Aerosol devices for inhaled medications may include:

  • Metered-dose inhaler
  • Metered-dose inhaler with spacer
  • Dry powder inhaler
  • Soft-mist inhaler
  • Nebulizer

Your doctor will prescribe the method that is most helpful for your child.

 

Metered-Dose Inhaler


It is crucial that your child use the metered-dose inhaler correctly to get the full dosage and benefit from the medication. It is often hard to use a metered-dose inhaler correctly. At National Jewish Health, we often recommend using a spacer. A spacer is a device which can be attached to the metered-dose inhaler. A spacer helps deliver the medication to the airways of the lungs, instead of the mouth. This helps the medication work better.

Common inhaler spacers include:

  • AeroChamber®
  • Vortex®

These are available with a mask for younger children. Ask your child’s doctor about using a spacer, which helps deliver the medication from the mouth into the airways of the lungs.

 

Dry Powder Inhalers


Dry powder inhalers are breath-activated. When your child inhales fast enough, the medication is released and inhaled.

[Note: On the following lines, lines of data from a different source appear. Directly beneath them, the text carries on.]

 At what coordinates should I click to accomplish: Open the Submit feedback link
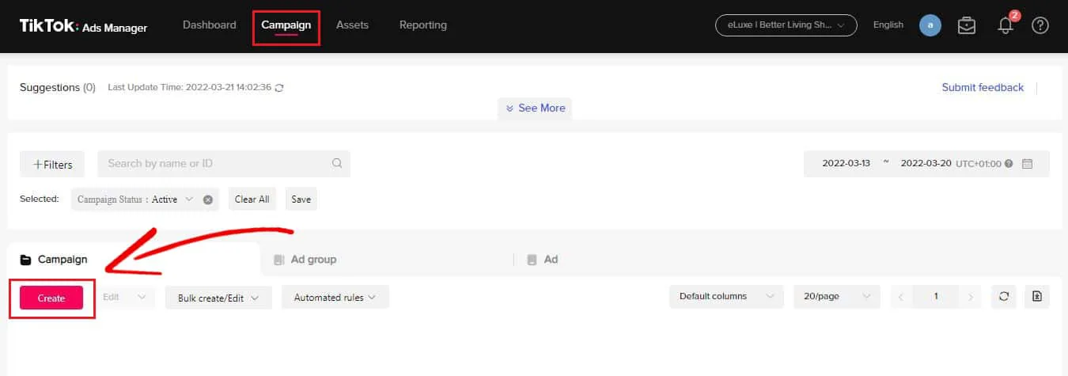pos(983,87)
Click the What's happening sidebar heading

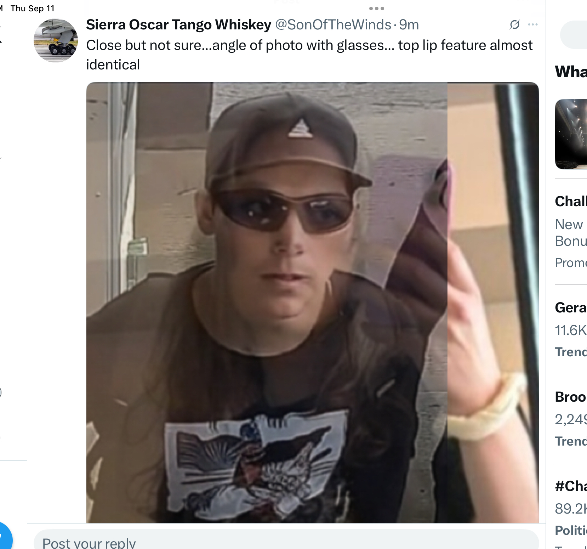click(x=571, y=72)
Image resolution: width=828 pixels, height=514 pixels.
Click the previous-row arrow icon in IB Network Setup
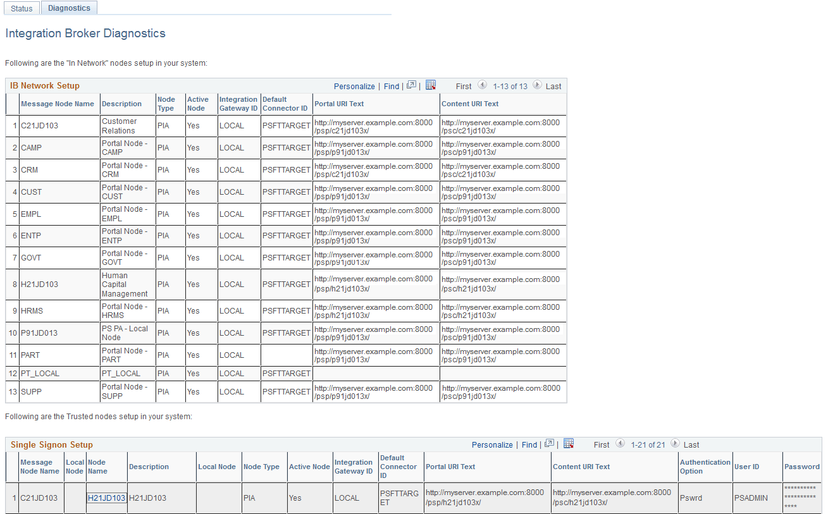tap(483, 85)
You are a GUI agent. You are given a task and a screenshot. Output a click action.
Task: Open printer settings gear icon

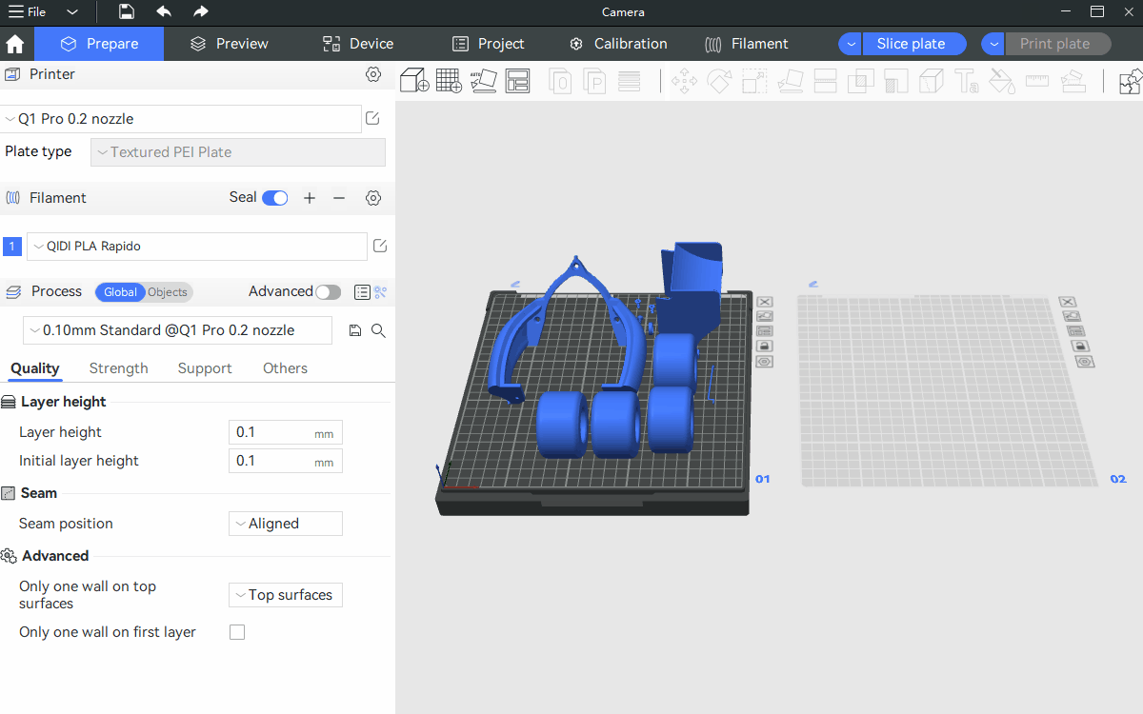[x=373, y=74]
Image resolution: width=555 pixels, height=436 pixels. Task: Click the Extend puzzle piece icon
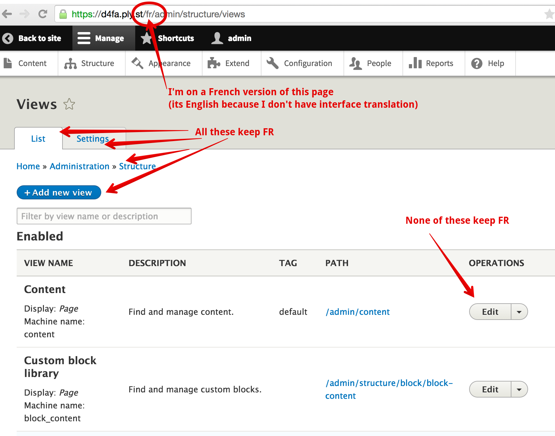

Common dry powder inhalers include:

  • Flexhaler®
  • Diskus®
  • Aerolizer®
  • Twisthaler®
  • HandiHaler®
  • Ellipta®
  • RespiClick®

 

Soft Mist Inhaler


A soft-mist inhaler delivers a slow moving mist. A soft mist inhaler is the Respimat®

 

Nebulizer


A nebulizer or “breathing machine” is another way to inhale medications. A nebulizer treatment is given with an air compressor machine. Pressurized room air is used to create a mist of the medicine solution, which your child inhales for approximately 5 – 10 minutes.

When the metered-dose inhaler is used correctly with a spacer, it is as effective as the nebulizer, but you may find a nebulizer more beneficial when your child has episodes of extreme breathing difficulty. Your doctor may prescribe an air compressor to give your child breathing treatments at home.

Battery-operated portable compressors are also available. A nebulizer is recommended for most inhaled medications for young children and anyone having difficulty using a metered-dose inhaler with a spacer. If your child uses budesonide or Pulmicort® in a nebulizer, use a jet nebulizer device, not an ultrasonic nebulizer.

At National Jewish Health we prefer to use a mask for younger children, rather than the mouthpiece on the nebulizer, as this allows for more medication to be inhaled into the airways.

Whichever device your child uses, a metered-dose inhaler with or without a spacer, a dry powder inhaler, a soft-mist inhaler or a nebulizer, you must use it correctly to get the most benefit from the medication. Your doctor may have your child demonstrate inhaler technique at each visit to make sure it’s done correctly.